Gregory Isaacs, une étoile toujours scintillante

Gregory Isaacs était l’une des têtes d’affiche les plus attendues du festival Transamazoniennes, qui s’est déroulé en Guyane en octobre dernier. Pour preuve, les inconditionnels s’étaient déplacés en masse pour voir chanter le célèbre chanteur de reggae jamaïcain au Camp de la transportation. Juste avant son entrée sur scène, Gregory Isaacs a accordé une petite interview à Afrik.com.

Gregory Isaacs a célébré son 58e anniversaire l’été dernier, mais les lignes de son visage témoignent des années passées à construire sa célébrité. Et du temps passé à la conserver malgré des albums jugés moins bons par les critiques, ainsi que des démêlés avec la justice – dont une peine de prison pour trafic de drogue. Mais dès que l’auteur du tube « Night Nurse » est entré sur scène le 25 octobre pour le festival des Transamazoniennes, le poids de l’âge a cédé la place à une belle énergie. Pour le plus grand plaisir des fans, le père du lovers’ rock a mis le feu au Camp de la transportation, où la manifestation était organisée. Les femmes poussaient des cris de plaisir en voyant Gregory Isaacs esquisser quelques mouvements sensuels. Avant de donner son concert, très attendu, l’artiste a accepté de donner une interview à Afrik.com. Mais à une seule condition : « Faites vite! »…

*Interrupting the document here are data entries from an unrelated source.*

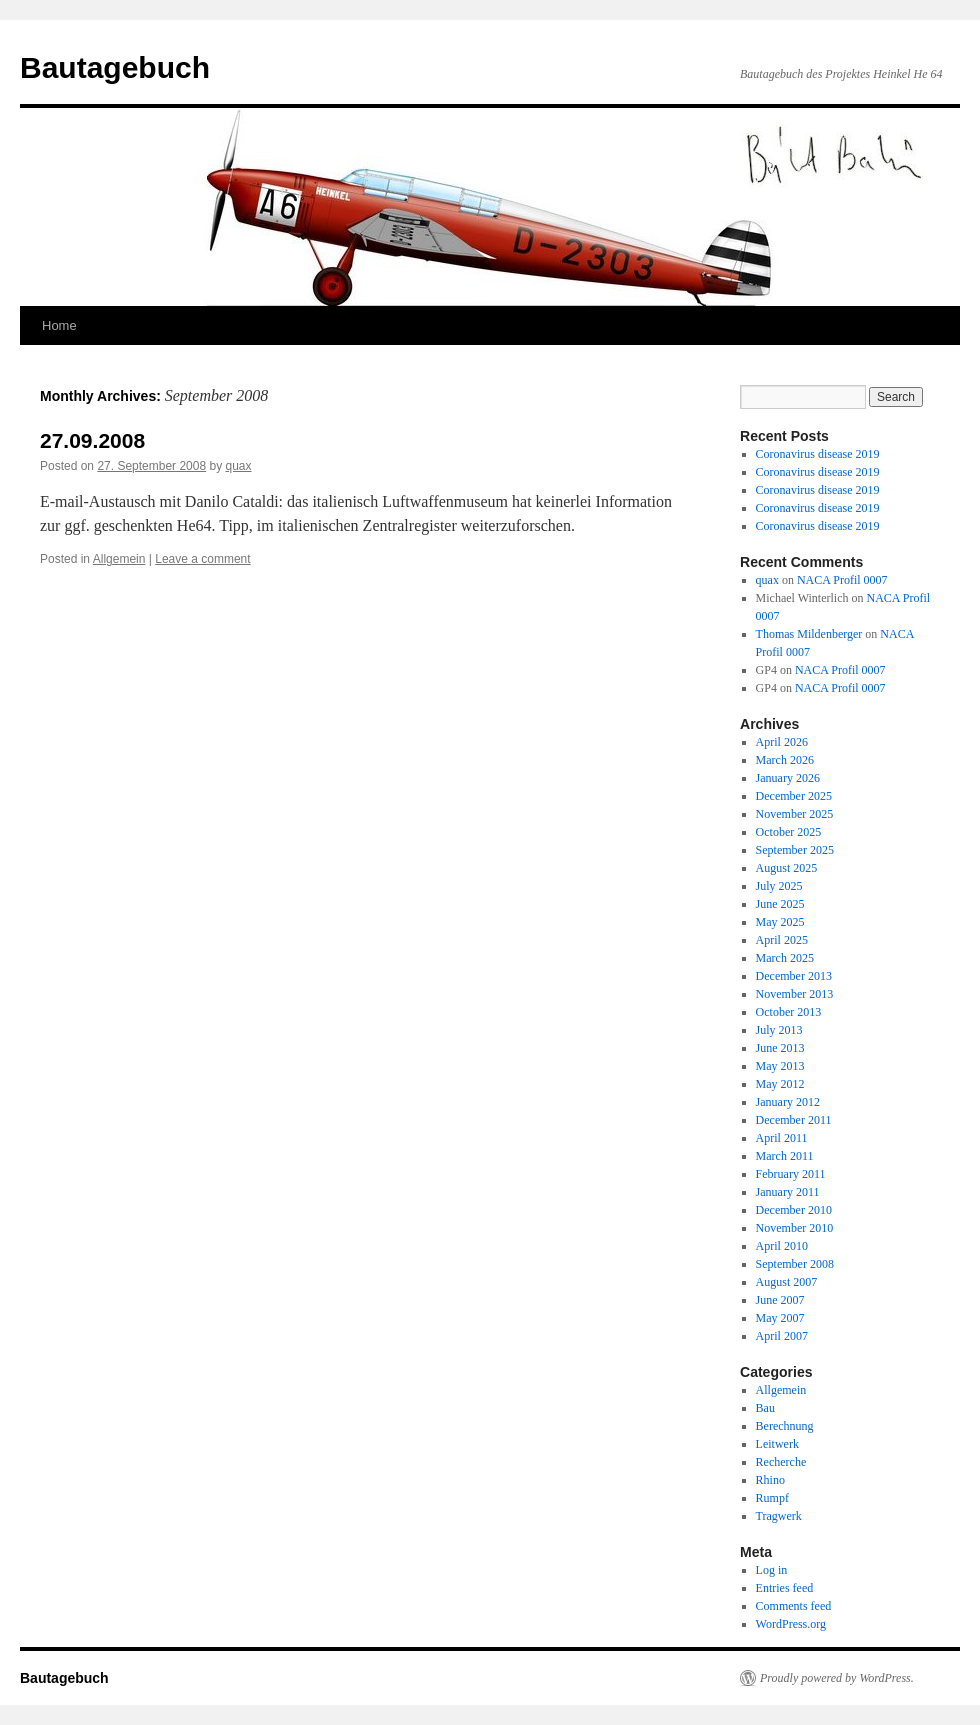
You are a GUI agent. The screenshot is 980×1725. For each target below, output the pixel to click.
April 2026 (782, 742)
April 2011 (782, 1138)
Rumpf (772, 1498)
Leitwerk (777, 1444)
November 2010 (795, 1228)
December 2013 (794, 976)
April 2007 (782, 1336)
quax (239, 466)
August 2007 (787, 1282)
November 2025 (795, 814)
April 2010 (782, 1246)
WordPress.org (791, 1624)
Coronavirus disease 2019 (818, 454)
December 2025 (794, 796)
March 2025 (785, 958)
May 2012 (780, 1084)
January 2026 (788, 778)
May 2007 (780, 1318)
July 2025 (779, 886)
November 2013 (795, 994)
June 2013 (780, 1048)
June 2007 (780, 1300)
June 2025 (780, 904)
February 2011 (791, 1174)
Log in (772, 1570)
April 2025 (782, 940)
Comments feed (794, 1606)
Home (59, 325)
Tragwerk (779, 1516)
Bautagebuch (115, 67)
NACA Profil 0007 (842, 580)
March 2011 (785, 1156)
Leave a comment (202, 559)
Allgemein (119, 559)
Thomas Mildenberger (809, 634)
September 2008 (795, 1264)
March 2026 (785, 760)
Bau (765, 1408)
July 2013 (779, 1030)
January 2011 (788, 1192)
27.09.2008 (92, 440)
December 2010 (794, 1210)
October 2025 (789, 832)
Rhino (770, 1480)
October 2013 (789, 1012)
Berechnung (785, 1426)
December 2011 (794, 1120)
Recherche (781, 1462)
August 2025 (787, 868)
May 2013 (780, 1066)
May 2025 (780, 922)
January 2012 (788, 1102)
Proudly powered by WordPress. (837, 1678)
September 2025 (795, 850)
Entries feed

Afrik.com : Vous avez eu une grande carrière. Pensez-vous toujours avoir quelque chose à prouver sur le plan musical ?

Gregory Isaacs :
Oui, j’ai encore des choses à prouver au monde. Un peu plus, vous voyez, de plus en plus. Le reggae est l’une des musiques les plus à la mode, et elle participe beaucoup à élever les gens sur le plan mental et physique.

Afrik.com : Vous délivrez des messages politiques dans vos chansons. Pensez-vous que le message passe ?

Gregory Isaacs :
Oui, ça marche mais, jusqu’à présent, ce sont vraiment les chansons d’amour qui ont vraiment attiré mon attention, vous voyez. Je m’intéresse aux chansons d’amour parce que seul l’amour peut conquérir le monde. Et tous les jours, les gens tombent amoureux. N’est-ce pas ?

Afrik.com : Pensez-vous que le reggae reste un moyen pour les jeunes de se trouver, que ce soit en Jamaïque ou ailleurs ?

Gregory Isaacs :
Le reggae, et la musique elle-même, est un langage universel. Il apporte la paix jusqu’aux aux oreilles humaines. La musique délivre un message et elle alimente le corps, l’esprit et l’âme.

Afrik.com : Certaines femmes vous trouvent très sexy. Quel effet cela vous fait-il ?

Gregory Isaacs :
(rires) Je représente les femmes. Les chansons d’amour m’ont intéressé dès l’enfance. Et, comme je l’ai dit, les gens tombent amoureux tous les jours. Alors je chante des chansons d’amour.

Afrik.com : Comment êtes-vous arrivé à chanter du lovers’ rock ?

Gregory Isaacs :
Je chante du lovers’ rock parce que depuis mon enfance mes artistes préférés étaient Sam Cook, Otis Redding…

Afrik.com : Vous avez eu des problèmes avec la justice, vous avez été en prison mais vous vous êtes toujours débrouillé pour revenir…

Gregory Isaacs :
Oui, je me suis toujours, toujours débrouillé pour revenir. Je tire mes forces de Dieu tout puissant, du Créateur. […]

Afrik.com : Certains vous surnommeraient Hitler parce que vous seriez particulièrement dur avec vos musiciens. Qu’en pensez-vous ?

Gregory Isaacs :
(étonné, il éclate de rire) Bien trouvé ! Ils m’appellent comme ça ? Ils m’appellent Hitler ? Oui, je pense qu’on peut m’appeler comme ça ! (rires).